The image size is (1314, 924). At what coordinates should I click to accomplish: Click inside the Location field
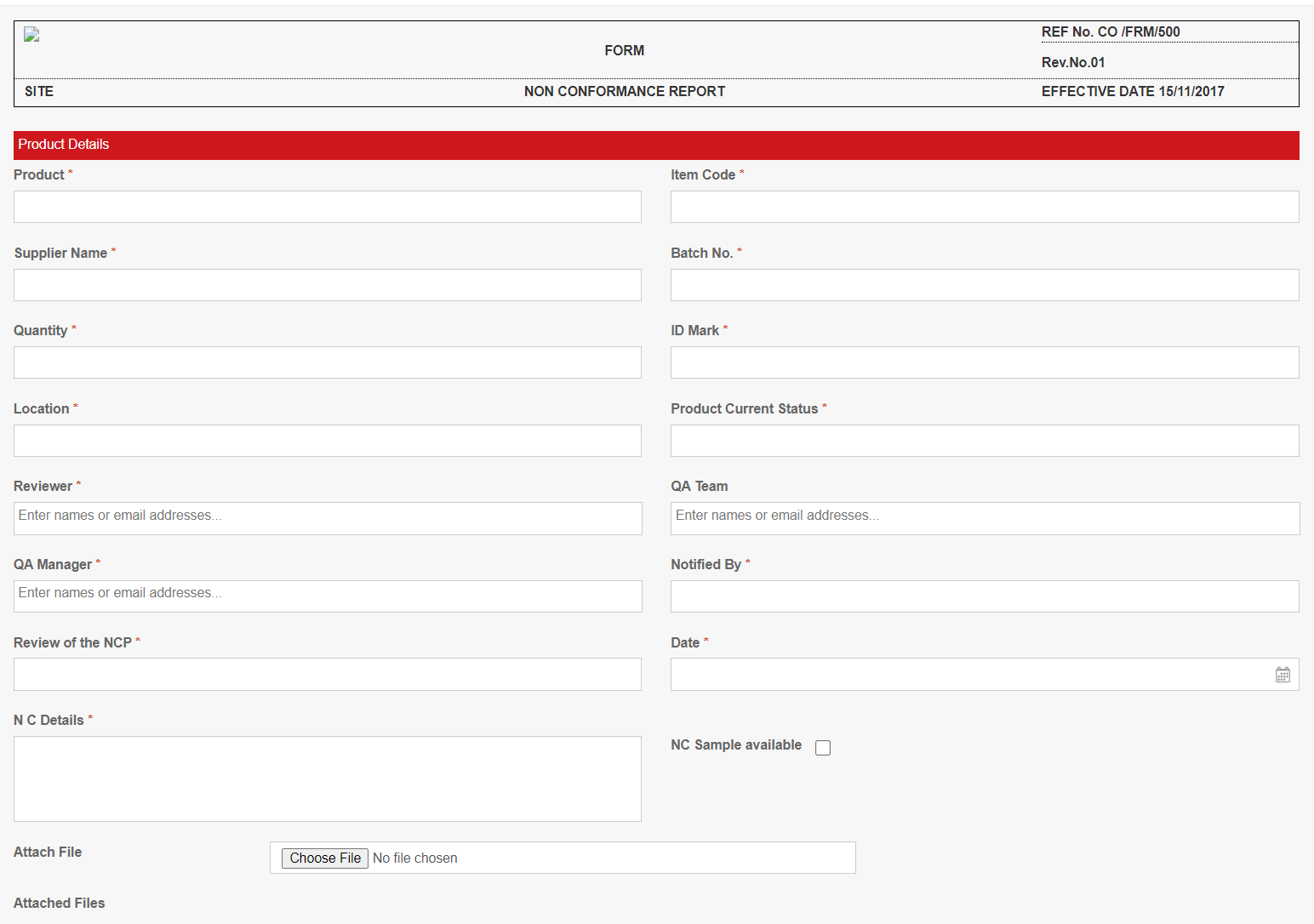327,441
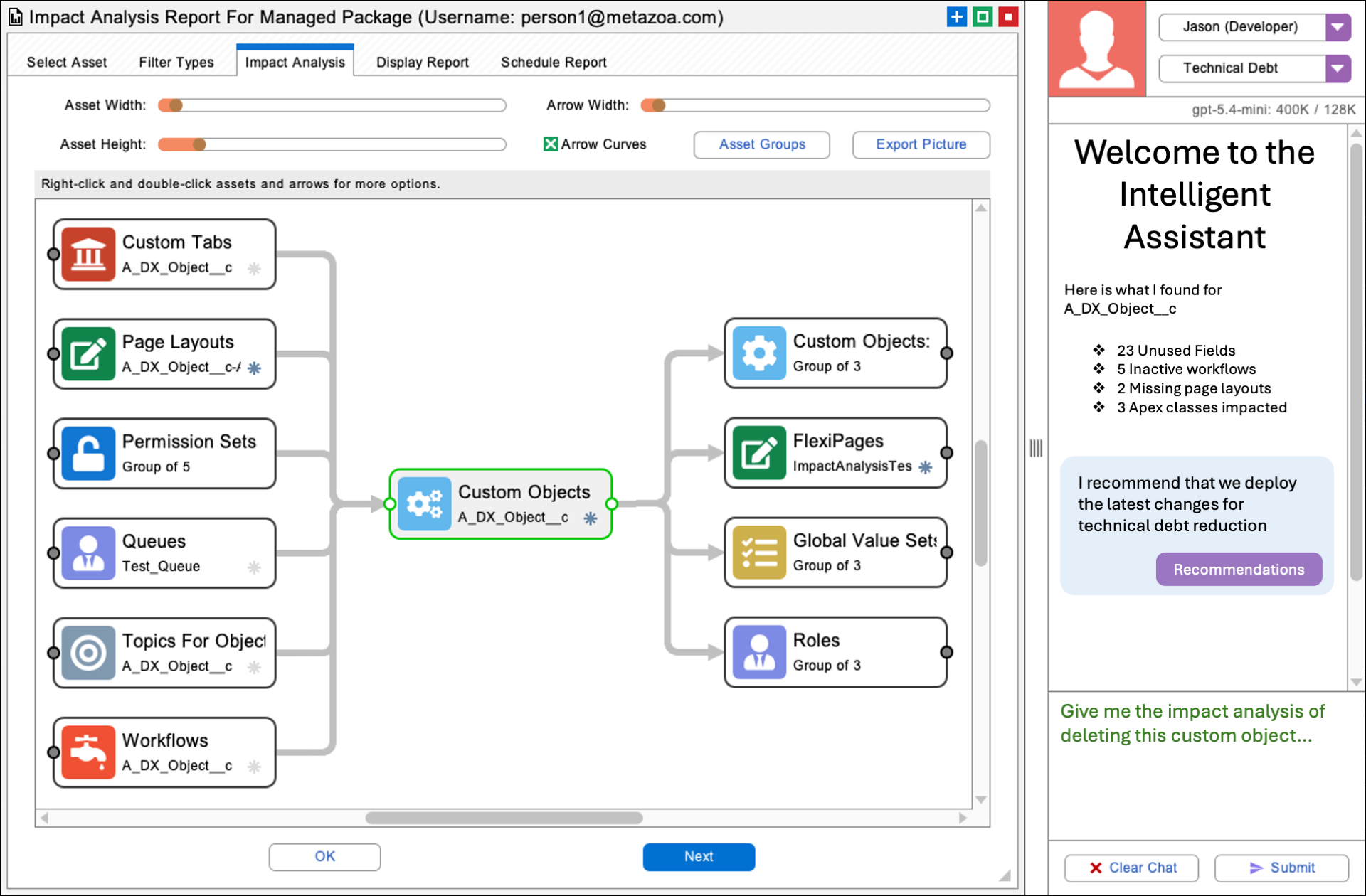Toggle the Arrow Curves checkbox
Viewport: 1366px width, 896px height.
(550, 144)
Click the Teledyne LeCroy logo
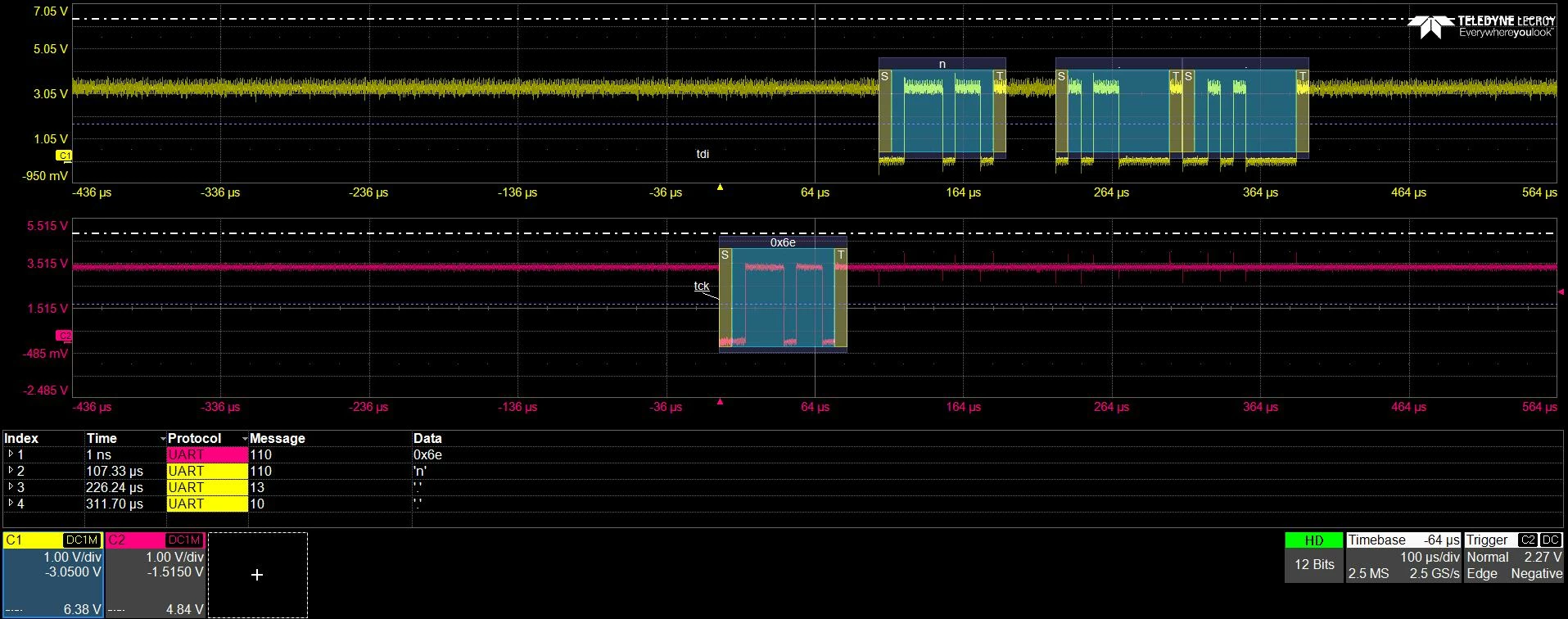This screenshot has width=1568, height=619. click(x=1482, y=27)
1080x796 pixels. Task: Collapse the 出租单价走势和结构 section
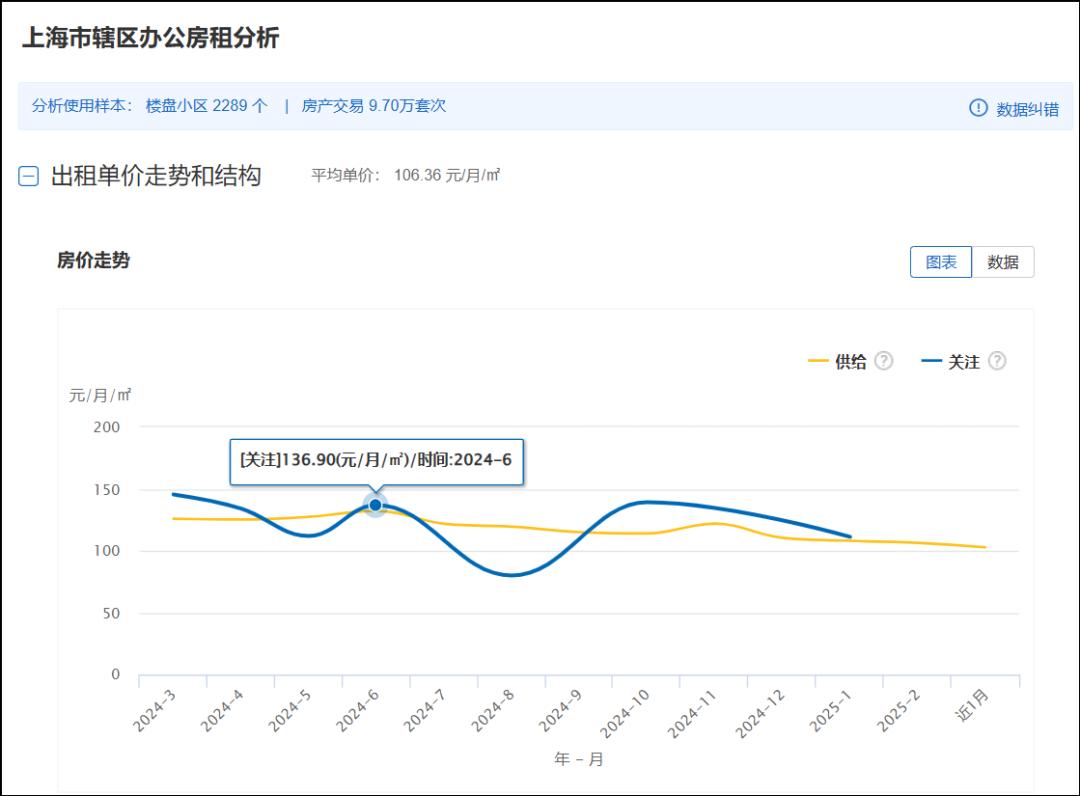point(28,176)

--

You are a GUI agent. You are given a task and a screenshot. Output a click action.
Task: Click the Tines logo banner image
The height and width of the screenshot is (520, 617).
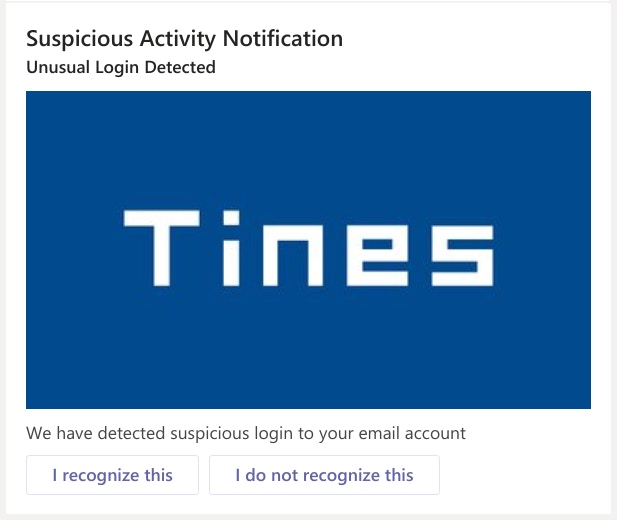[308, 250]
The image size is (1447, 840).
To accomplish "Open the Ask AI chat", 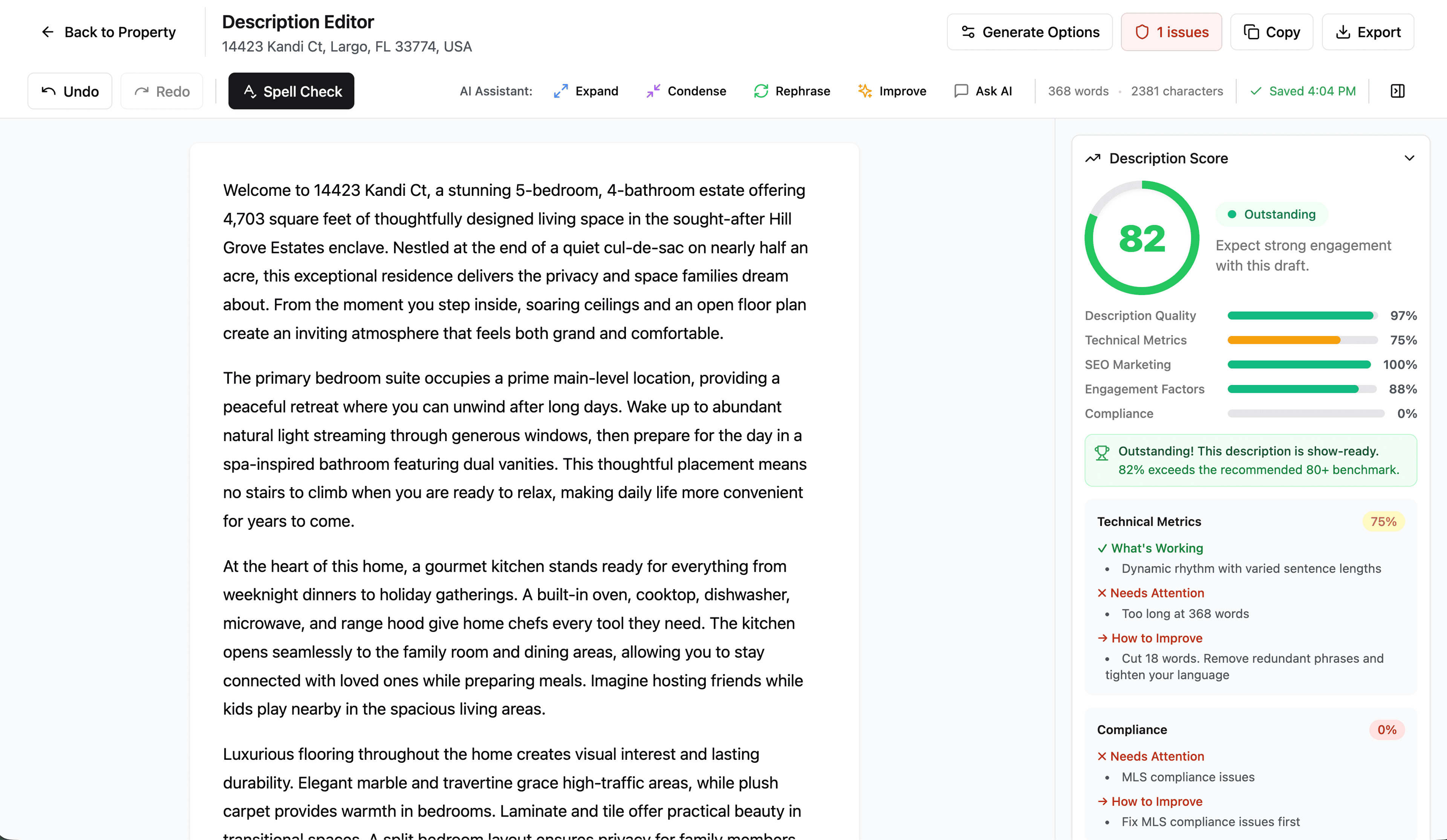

==

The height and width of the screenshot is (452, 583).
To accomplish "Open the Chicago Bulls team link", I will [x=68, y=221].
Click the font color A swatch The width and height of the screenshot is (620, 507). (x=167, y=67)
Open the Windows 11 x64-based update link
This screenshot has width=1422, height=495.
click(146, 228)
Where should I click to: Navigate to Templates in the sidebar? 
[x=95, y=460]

## TASK DETAILS
Transcribe the items without changes, beginning at the line that contains "Where should I" and stopping after the line that contains "[x=95, y=460]".

## THE SOLUTION
Where should I click to: Navigate to Templates in the sidebar? 
[x=95, y=460]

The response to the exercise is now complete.